Will Data Integration Break Out of the Silo?

by: Rick Sherman

How’s this for irony: a lot of integration projects create more silos.

How can this happen? It’s because companies implement integration technology and products on a project-focused basis. The integration projects concentrate on specific applications and processes, in other words they integrate silos. Each tactical integration task is completed, and eventually the company discovers that they need to integrate the silos they created with their integration projects.

The bad news is that many companies have already created these integration silos. The business groups that invested in these integration projects are now back to using spreadsheets, i.e. data shadows systems, to reconcile the conflicting numbers coming out of these silos.

The good news is that many IT and business groups are educated consumers, i.e. they have seen the result of their myopic integration efforts and understand they need to change their ways.

The Integration Sea Change

What should you do if you find yourself in this situation? Step back from the tunnel vision of tactical data integration projects and design an overall integration architecture. After you have this overall architectural blueprint you can then design your individual projects, fitting them into this overall blueprint. Just like you hand your house blueprint to various contractors so that everything fits together, you need your data integration blueprint to get things to work together too. This blueprint encompasses architectures for data, technology, product and information (business data transformed.)

Enterprise Data Management [EDM] is the blueprint (or holistic approach in consultant lingo) that people should be striving for. Integration efforts, be it enabled using EAI (Enterprise Application Integration), SOA (Service Oriented Architecture), EII (Enterprise Information Integration) or ETL (Extract Transform and Load) technologies, all involve integrating data.

Data integration processes involve mapping one or more data sources to a data target and transforming the data along the way. Regardless of whether you are using messaging, services or batch-driven technologies you are performing the same processes (only the transport is different.)

Rather than taking a common approach, most integration projects start with an entirely different set of technologies or products. However, these products and technologies overlap and, more importantly, the data they integrate overlaps. The result is silos and business people manually reconciling the data they just spent a lot of money and effort integrating.

Fortunately, if your company is in this situation you are not alone (misery loves company!) and great options have emerged in the market. First, there are best practices to design your data integration framework [DIF] or blueprint. Second, there are proven program and project approaches that incrementally build an EDM and migrate from your silos.

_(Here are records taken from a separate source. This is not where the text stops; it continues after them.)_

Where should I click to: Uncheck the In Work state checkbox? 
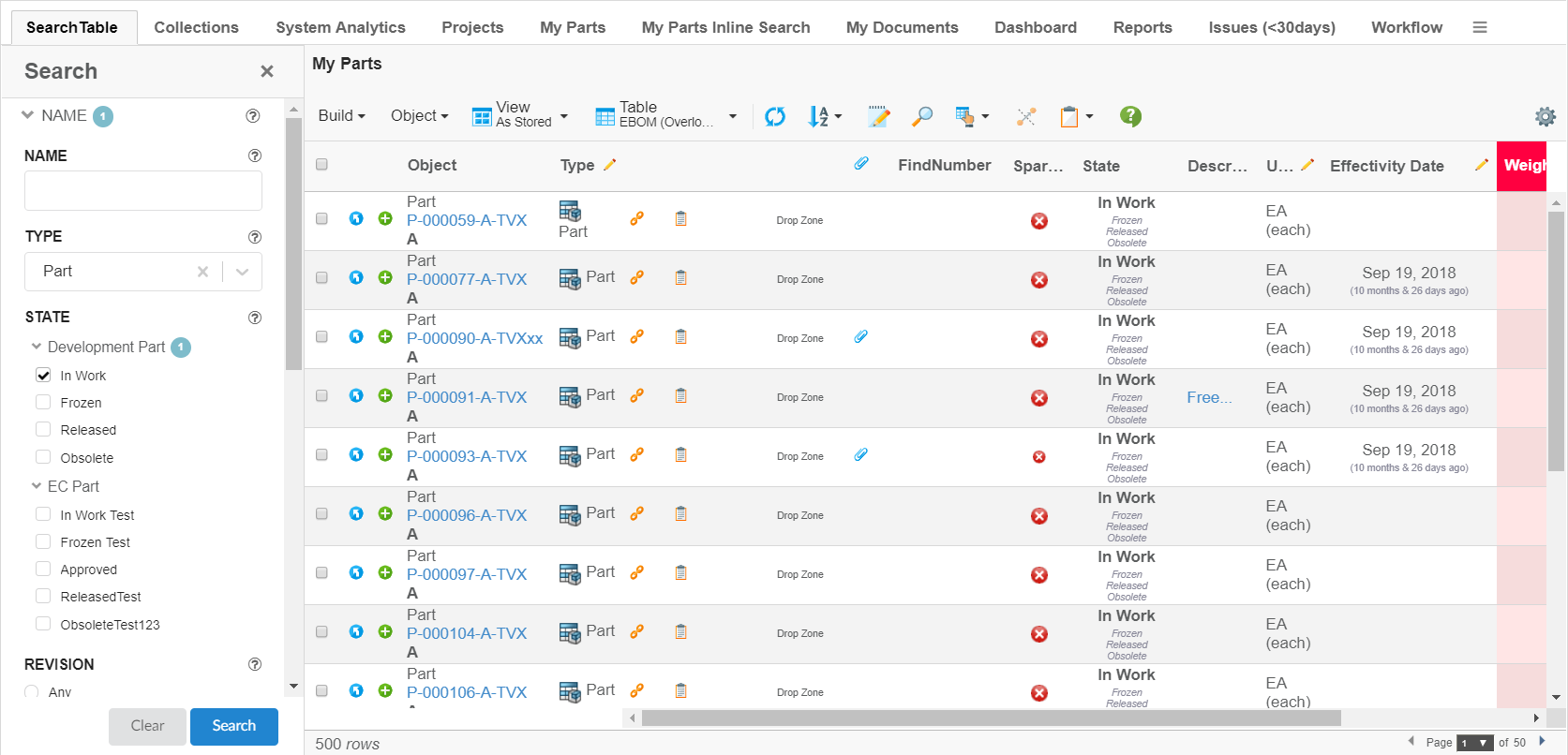click(43, 375)

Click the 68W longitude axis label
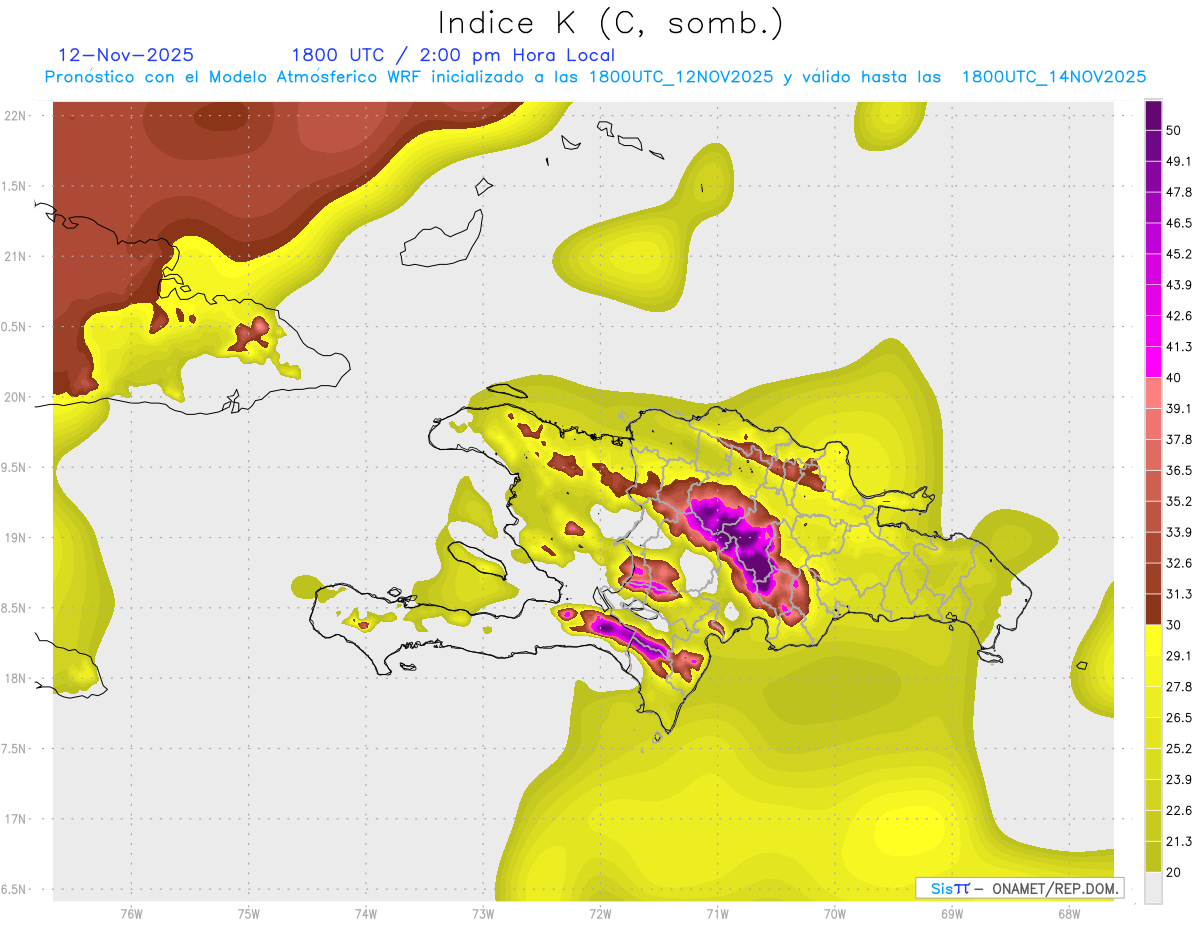1068,913
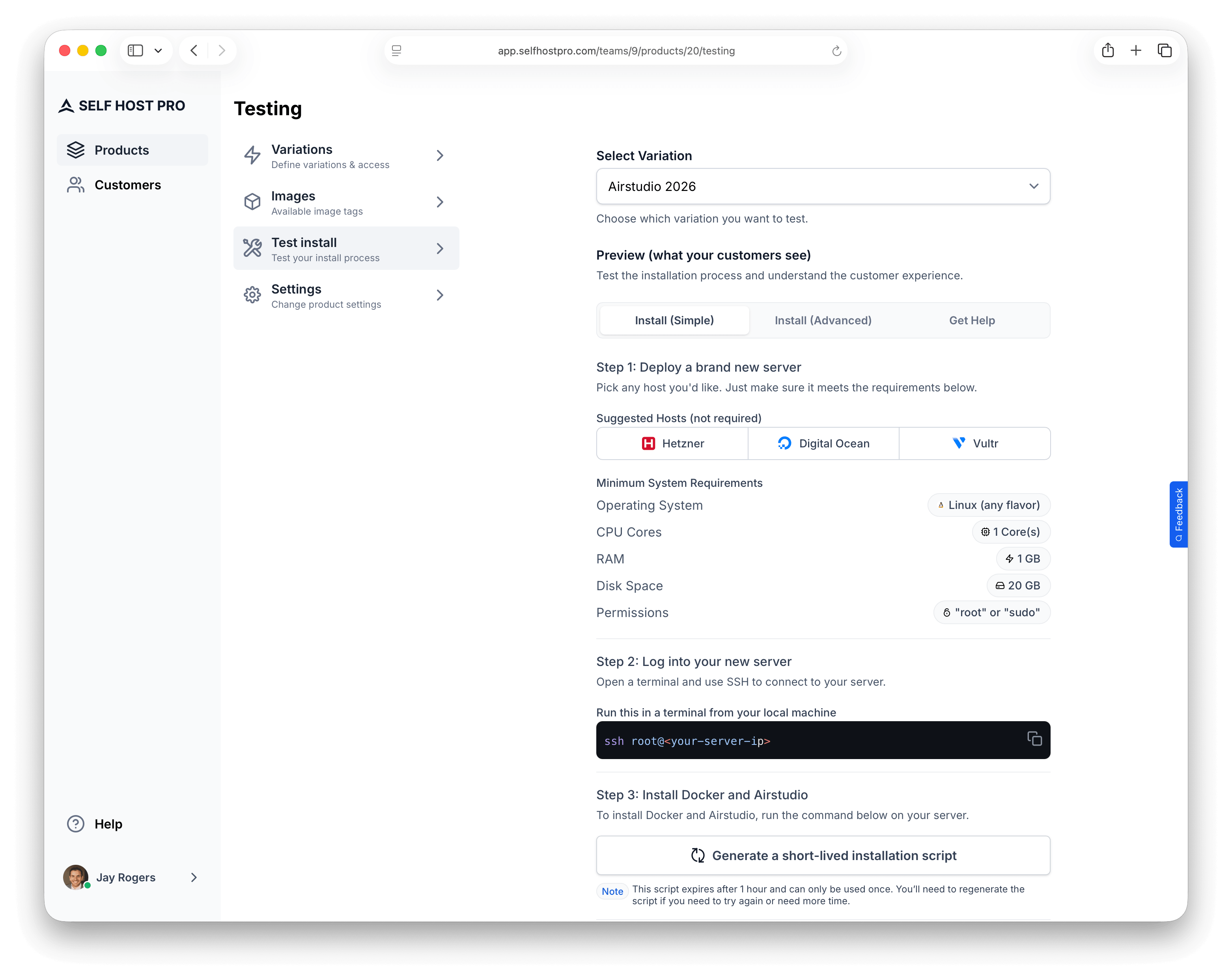Open Products from the sidebar icon

tap(76, 150)
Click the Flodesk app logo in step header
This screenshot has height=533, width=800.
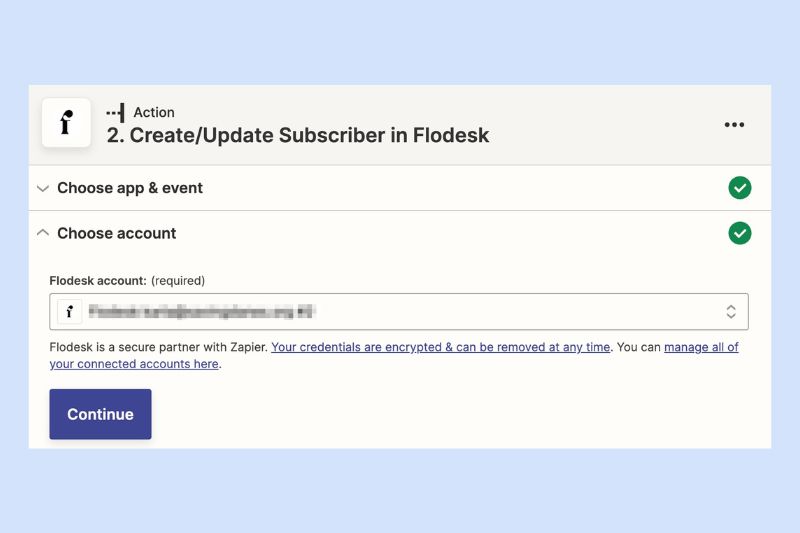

Finally, some of the top ETL (extract, transform & load) vendors have recognized the need for comprehensive approach and have transformed their ETL products to data integration suites. These suites have expanded beyond batch-oriented ETL to include EAI, EII and SOA. In addition, it is becoming increasingly common for these suites to offer data profiling and data quality functions. No longer are you forced to buy separate best-of-breed products supporting niche technologies. You can find products that will support your DIF.

The market leaders, according to Gartner Research (Magic Quadrant for Data Integration Tools, 2007), are Informatica (NASDAQ:INFA) and IBM (NYSE:IBM). Both companies have expanded their data integration capabilities through acquisitions. Most notably, IBM’s Information Server obtained a significant portion of its functionality from its acquisition of Ascential Software.

Forrester Research, concurs with the leaders (The Forrester Wave™: Enterprise ETL, Q2 2007)(pdf file) but feels that Oracle (NASDAQ:ORCL) (via its Sunopsis acquisition) and SAP (via its BusinessObjects acquisition) are catching up. I’d also watch that smaller competitors such as Pervasive Software (NASDAQ:PVSW) and Sybase (SY) are busy putting together their own suites.


Change is in the air, so companies need to shift from their tactical, project-focused approach to integration to an enterprise perspective. Many in the industry are realizing that they need to make their integration efforts provide comprehensive and consistent business information, and not create yet another silo to then reconcile with your other silos. The will and ability (products) are in place. This trend will gain more momentum this year providing case studies and knowledge to expand beyond technology’s early adopters.

FYI: This post was originally titled “No Quarter: Data Integration Suites enable EDM (Enterprise Data Management).” I have heard that some of my readers are not Led Zeppelin fans and a few have not even heard of them, making my obscure references a bit confusing.

(This is part of a series of posts on business intelligence & data warehousing trends for 2008.)